[BRANO]:
****************
Il sindacalismo alternativo non è peraltro esente dal pantano statalista in cui affonda tradizionalmente il sindacalismo nostrano, finendo spesso schiacciato in una resistenza acritica all’erosione del welfare che non trova sbocchi se non nella ricerca di un rinnovato compromesso socialdemocratico. Esemplare in merito la difesa di sanità, scuola, trasporti statali, tout court equiparati a cosa pubblica.
L’obiettivo, qua e là emerso, di costruire ambiti sindacali che mettessero radicalmente in discussione il lungo processo di statalizzazione del movimento operaio, non si è mai tradotto in esperienza concreta.
Il sindacalismo di base, che pure rappresenta l’unica forma organizzativa dei lavoratori non schiacciata da una logica concertativa, attraversa oggi una crisi grave, della quale non si scorgono gli sbocchi. La stessa spinta unitaria, pur sostenuta con entusiasmo da assemblee di lavoratori, resta sullo sfondo, inattingibile da un sindacalismo dominato da un ceto neoburocratico preoccupato soprattutto della propria sopravvivenza.
Gli unici che potrebbero dare un segnale di inversione capace di rivitalizzare queste esperienze o di innescarne di nuove sono i lavoratori stessi, ma la frammentazione, la ricerca di soluzioni individuali, la paura del futuro stringono in una morsa rigida.
L’indebolirsi dello scontro sociale riduce talora il sindacalismo di base a mero patronato, tra uffici per i 730 e ricorso alle cause legali.
Se a ciò si aggiunge l’attitudine a firmare contratti indecenti e regolamenti liberticidi pur di mantenere l’accesso ai sempre più risicati diritti si ha la misura di un lento scivolamento nella sopravvivenza per la sopravvivenza. La struttura, feticcio intoccabile, diviene più importante degli scopi per cui è nata. E non basta a giustificare il tutto la debolezza del movimento di classe, perché chi fa sindacato, lavoratore tra i lavoratori, dovrebbe spingere in direzione opposta e contraria, non assecondare la risacca. Ma forse, ormai, la professionalizzazione del ruolo ha finito con il modificare l’indirizzo di chi lo svolge, creando uno staccato difficile da scardinare.
****************
[RIGHE FORNITE]:
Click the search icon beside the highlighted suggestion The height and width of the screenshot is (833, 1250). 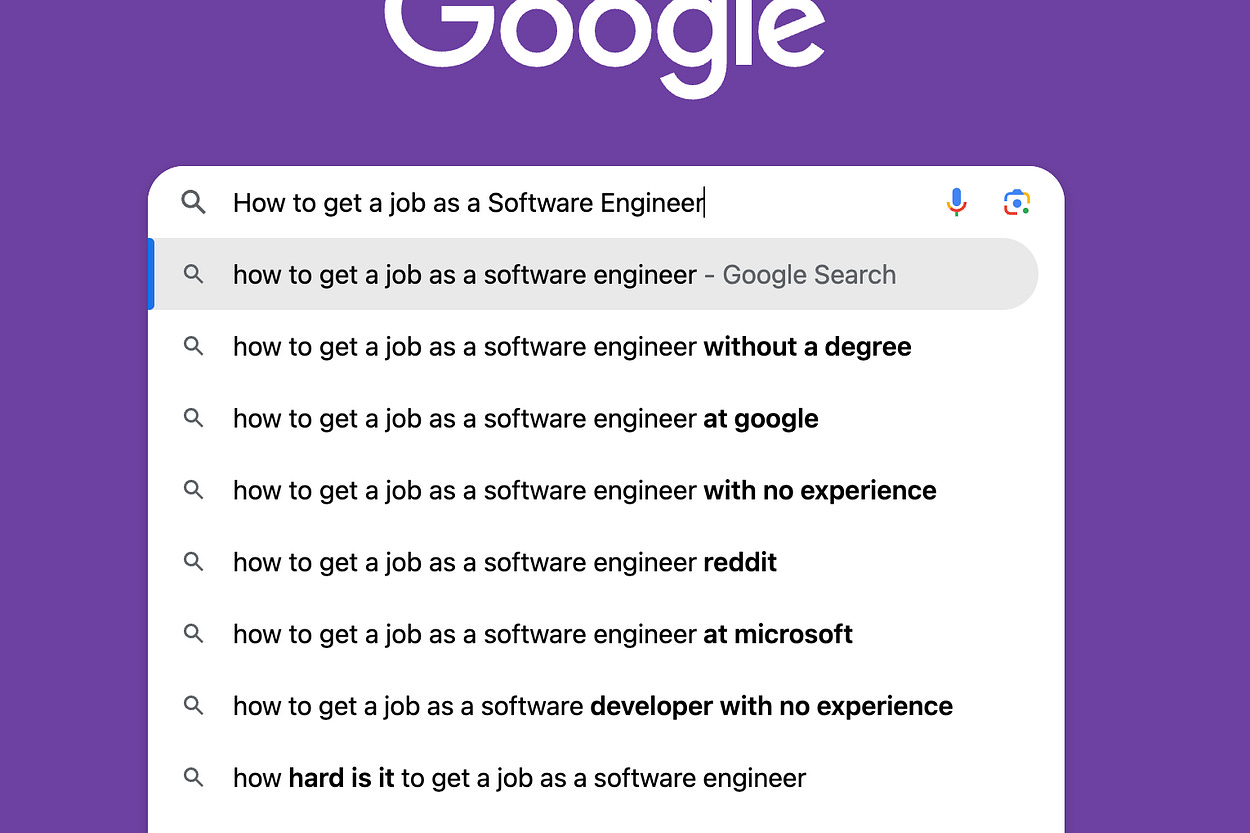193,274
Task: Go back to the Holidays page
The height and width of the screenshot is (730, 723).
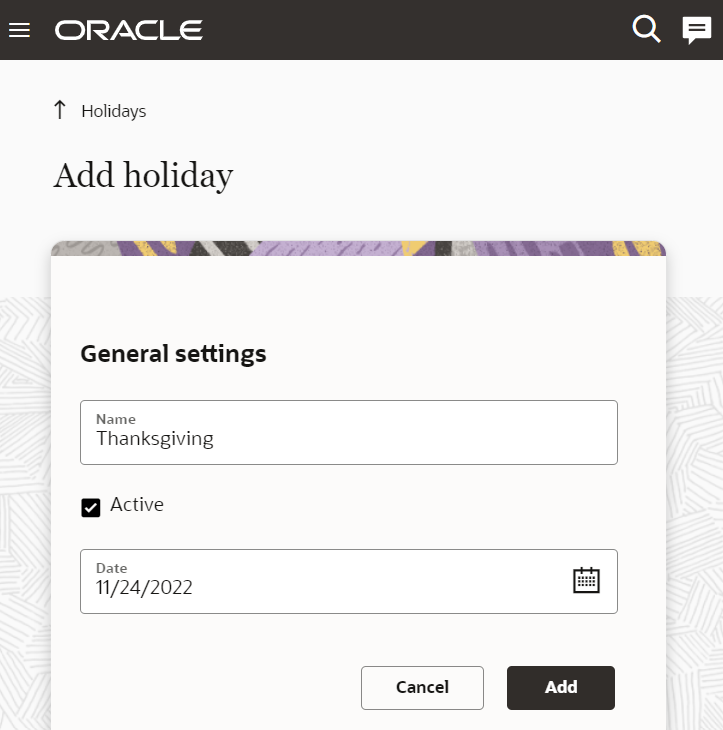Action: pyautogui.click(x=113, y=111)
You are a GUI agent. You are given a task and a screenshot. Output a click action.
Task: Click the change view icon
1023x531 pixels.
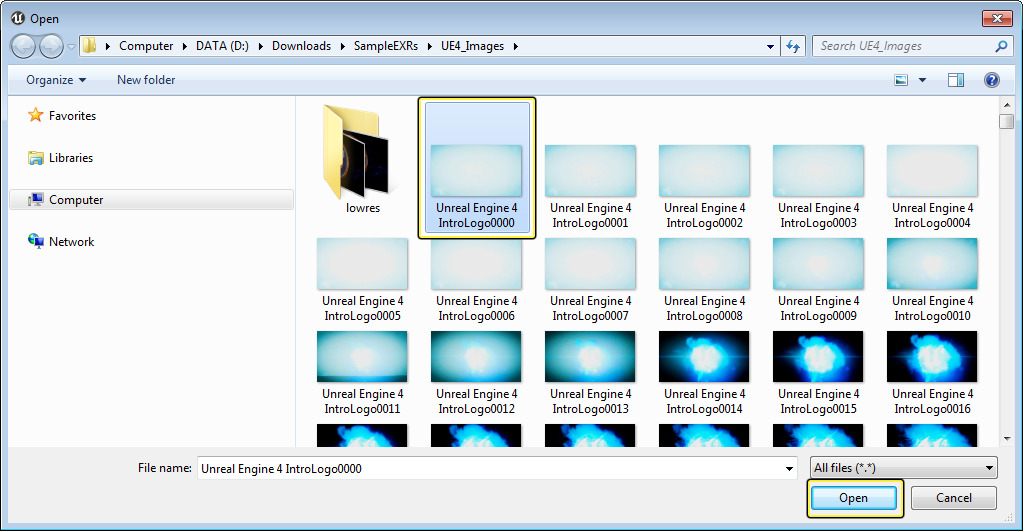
****************
[OBIETTIVO DELL'ESERCIZIO]:
Riporta senza modifiche la parte del brano sul sindacalismo di base che va da "Il sindacalismo alternativo" fino a "in esperienza concreta." compreso.

[LA TUA SOLUZIONE]:
Il sindacalismo alternativo non è peraltro esente dal pantano statalista in cui affonda tradizionalmente il sindacalismo nostrano, finendo spesso schiacciato in una resistenza acritica all’erosione del welfare che non trova sbocchi se non nella ricerca di un rinnovato compromesso socialdemocratico. Esemplare in merito la difesa di sanità, scuola, trasporti statali, tout court equiparati a cosa pubblica.
L’obiettivo, qua e là emerso, di costruire ambiti sindacali che mettessero radicalmente in discussione il lungo processo di statalizzazione del movimento operaio, non si è mai tradotto in esperienza concreta.